Coming up after that, whilst Keri took in the short films (which you can read about here) I headed back over to Pictureville for my other old favourite of the day, the 1968 sci-fi camp classic Barbarella.  Much as The Monster Squad instilled in me a love for horror, this film instilled in me a love for films in which gorgeous women in outer space take their clothes off and have sex a lot… I jest of course. That instinct was already in me long before I saw this film; it’s genetic, I think. Anyway, for a film that I have in years gone by seen erroneously stocked in the adult DVD section in stores, Barbarella is actually considerably tamer than the uninitiated might anticipate; but at the same time, it may also be somewhat darker than expected (the very rumination that inspired this article the other day). There isn’t actually much nudity and the sex all occurs off-screen, but we do have an abundance of weird and wonderful glittering sets and costumes which make no attempt to pass themselves off as realistic. The result is somewhere between a Carry On film and Flash Gordon, filtered through a very 60s flower power sensibility, yet the film is also quite unflinching in its portrayal of cruelty and suffering. To fully embrace peace and love necessitates confronting the horrors of war and hate, I suppose. Another one projected in good old fashioned 35mm, there were again jumps and scratches aplenty, but certainly nothing to detract from the pleasure of this old gem, at least not for one as susceptible to its charms as myself.

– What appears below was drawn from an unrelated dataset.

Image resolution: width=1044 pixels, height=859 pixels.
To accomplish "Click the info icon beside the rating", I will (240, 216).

Wrapping up the day, and indeed the festival for me was I Drink Your Blood (1970), and I daresay that was as good a film as any to end on. A joyously absurd mix of Satan-worshipping hippies, small town hicks and sociopathic pie-poisoning pre-teens, it’s so grindhouse that if I hadn’t been told any different I might have assumed it was yet another contemporary take on the genre contrived to tick all the boxes. Cheap and cheerful to the extreme with the obligatory tacked-on overtones of morality, it’s pretty much everything you expect from a madcap midnight movie. As such, it was entirely fitting that the very rare 35mm print the festival had procured was battered to buggery, drained of colour to the point that the whole screen seemed to glow fluorescent pink, and so worn out that it actually broke about two thirds of the way in, resulting in a delay of around ten minutes. Initially I suspected this might have just been showmanship on the part of the organisers, trying to provide that same ‘real grindhouse experience’ that Rodriguez and Tarantino were so keen to mass-produce, but unless they kept the act up very well it would seem to have been genuine. And no, it didn’t detract from the experience at all. Indeed, it gave my fellow audience member Gavin Baddeley time to advise me to look out for the rabid workman who, during a chase scene, would accidentally lose his helmet, and then stop to pick it up. Many laughs were had all around.

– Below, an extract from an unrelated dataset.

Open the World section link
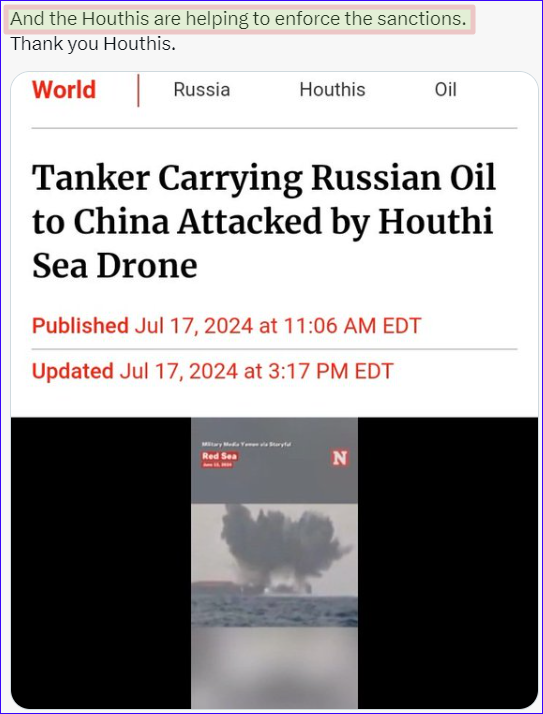The image size is (543, 714). (x=64, y=89)
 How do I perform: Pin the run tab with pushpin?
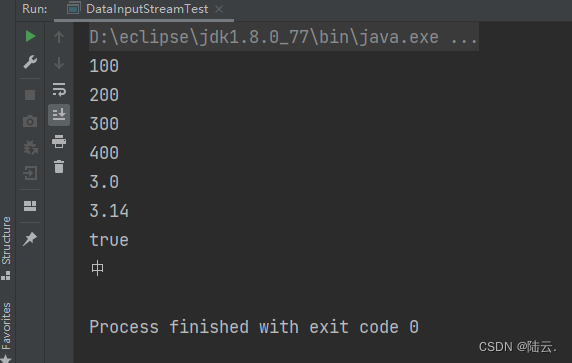(30, 239)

All things considered, I’m sorry I wasn’t able to attend all three days of the Fantastic Films Weekend. The National Media Museum is a lovely place to visit any time, home to Britain’s first IMAX screen and innumerable treasures from the history of photography, film, TV and computing; festival attendees were given the chance to take a look at some rare artefacts from the Hammer archive including design sketches, sculptures and props including – gasp – Christopher Lee’s original fangs. There were also – double gasp – a few original Ray Harryhausen models nearby. Add to that a friendly team, and of course a great selection of films and reasonably priced passes, and everyone’s a winner. I sigh to survey the list of films I missed: Big Trouble in Little China in 70mm, The Quatermass Xperiment, Pieces, Fright Night, and more besides. Of course film festivals that showcase the new are very important, but there’s also a lot to be said for venerating the old; taking greats of yesteryear which we’ve only ever seen on DVD or VHS or perhaps have never seen at all, slapping them up there on a full-size cinema screen as their makers intended, and then enjoying those films side by side with similarly inclined film lovers. More of it, I say. Once details of the twelfth Fantastic Films Weekend are announced, my ears will certainly prick up.